Yes, we know, the event was cancelled last year but fingers crossed it'll be back in 2020! What’s not to love about world-class wine, Michelin-quality food and unbeatable skyline views? The Wine & Dine Festival usually takes place sometime around the end of October.
Hong Kong’s answer to Glastonbury and Coachella, Clockenflap is undeniably the biggest music festival in town and one of the most anticipated events every year. The festival was unfortunately cancelled only weeks prior to the event, we can only hope that the organisers will curate a bigger and better lineup than ever before this year.
Hong Kong is aiming to be Asia’s comedy central with the help of TakeOut Comedy’s annual 17-day competition held every November. It welcomes local and international comedians to show off their best routines for a bid at the title and the opportunity to perform at iconic institutions in America like Punch Line and The Laugh Factory. The finals are particularly fun where the audience can help influence the judges by the loudness of their laughter. Laughs are guaranteed.
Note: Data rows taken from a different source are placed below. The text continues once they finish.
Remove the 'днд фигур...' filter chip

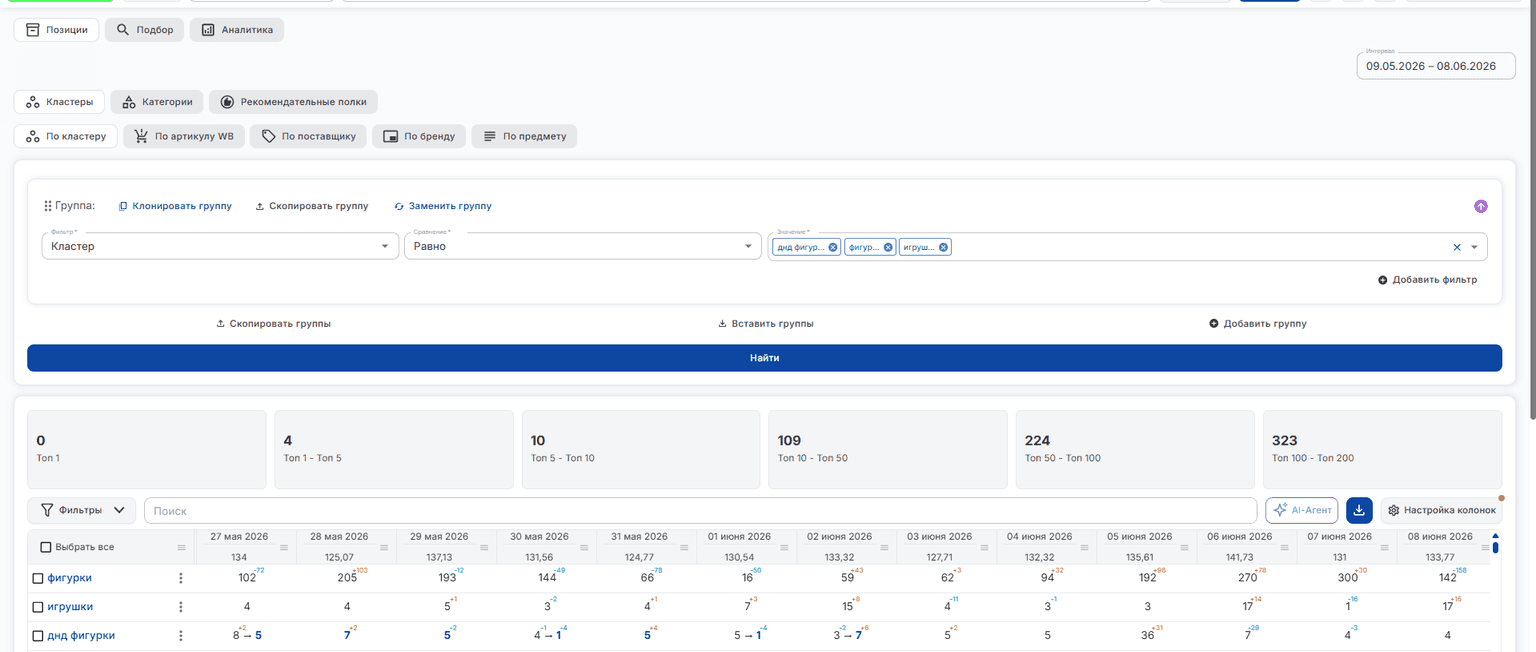pyautogui.click(x=833, y=247)
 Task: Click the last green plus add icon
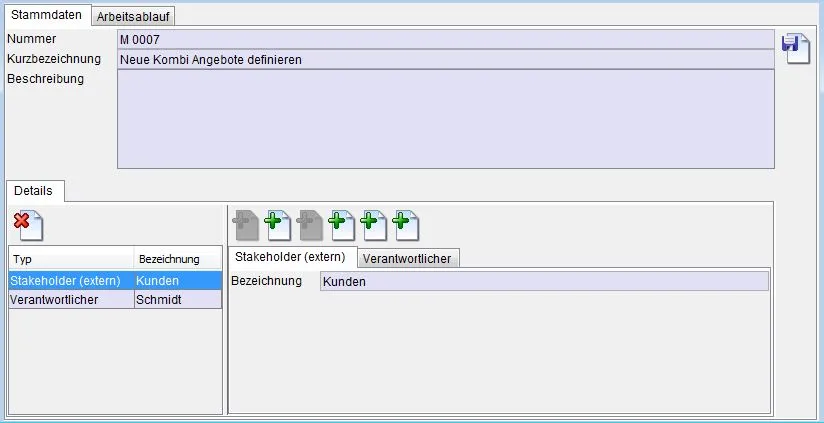point(406,225)
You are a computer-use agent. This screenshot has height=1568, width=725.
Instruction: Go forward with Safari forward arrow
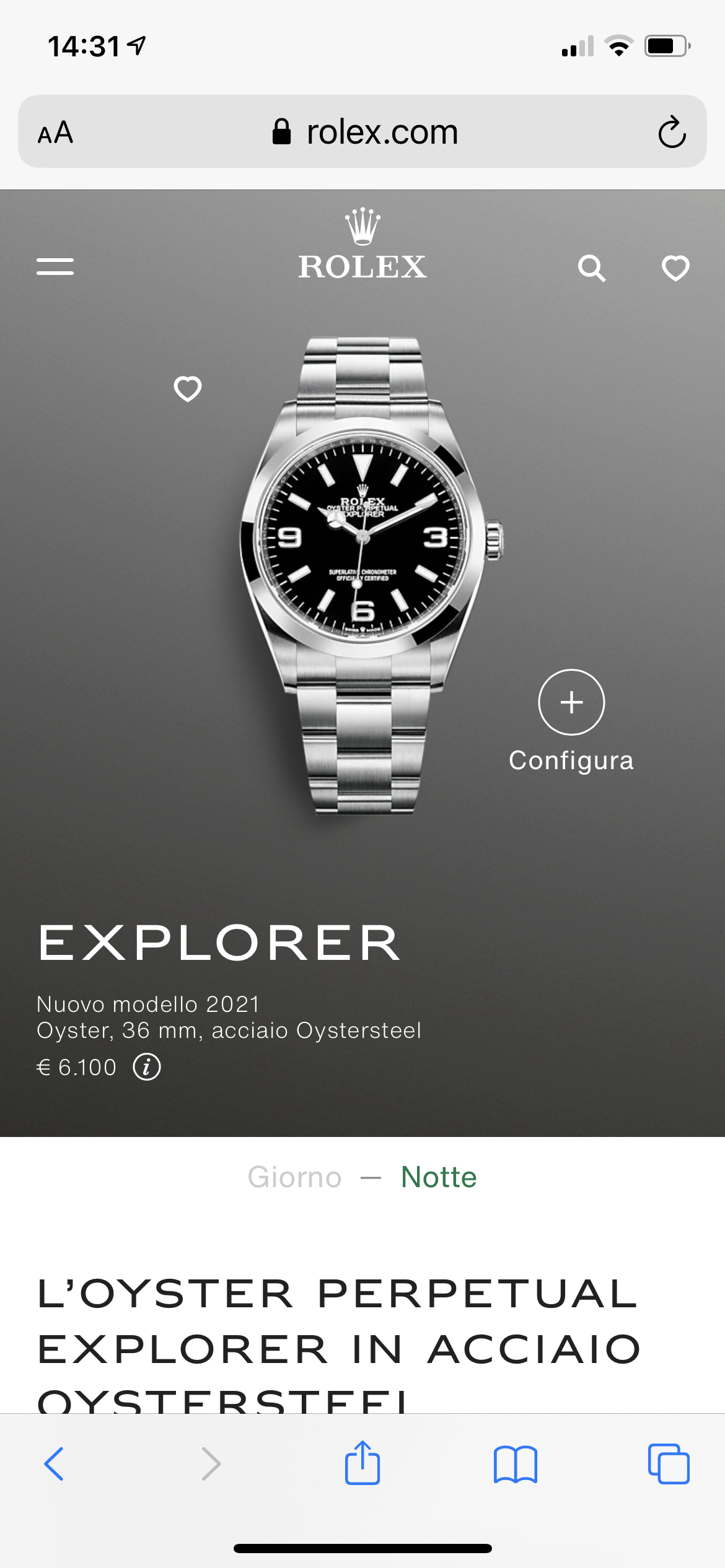coord(211,1464)
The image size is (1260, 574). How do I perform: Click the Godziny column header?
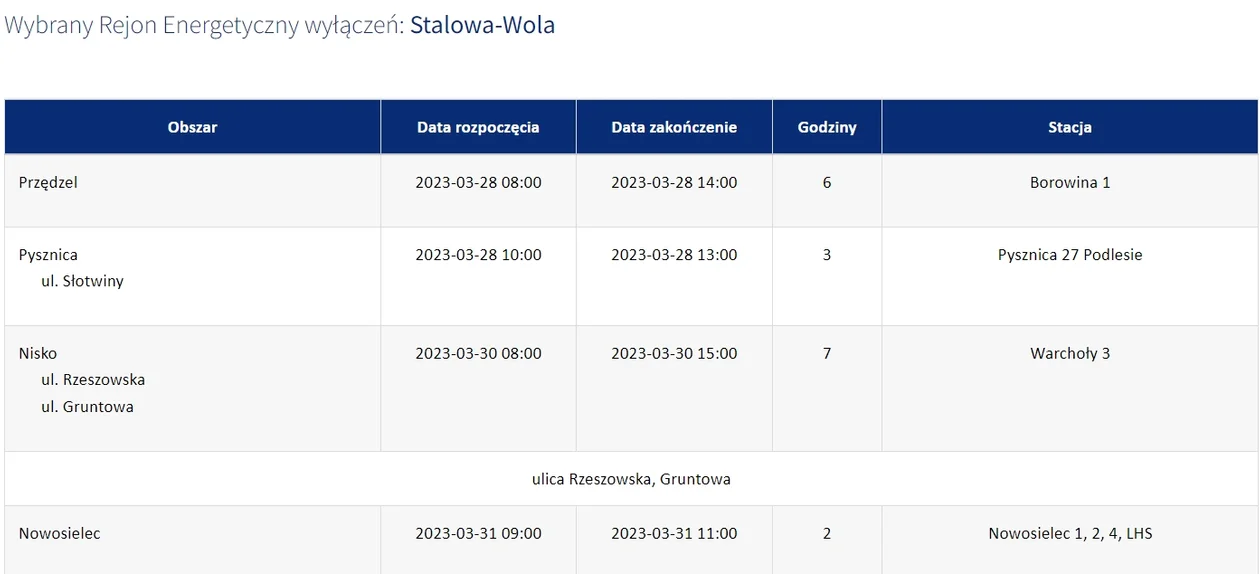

We Hongkongers love our electronic music, and there’s no better way to celebrate the holiday season with some of the world’s biggest spin masters at Creamfields. With three successful Hong Kong outings now under its belt, it wouldn’t surprise us if the renowned UK electronic bonanza Creamfields confirms another run here again in December with more crowd-favourite dance music and genre heavyweights like Armin Van Buuren and Diplo.
For some serious holiday spirit, there’s only really one market to beat them all – the Stanley Plaza Christmas Market. Come every December, the quaint seaside spot is transformed into a European fairytale land over several weekends replete with glass domes and bright multicoloured lights. Featuring more than 100 booths filled with decorative and edible goodies, the market also happens to be pet-, eco- and selfie-friendly.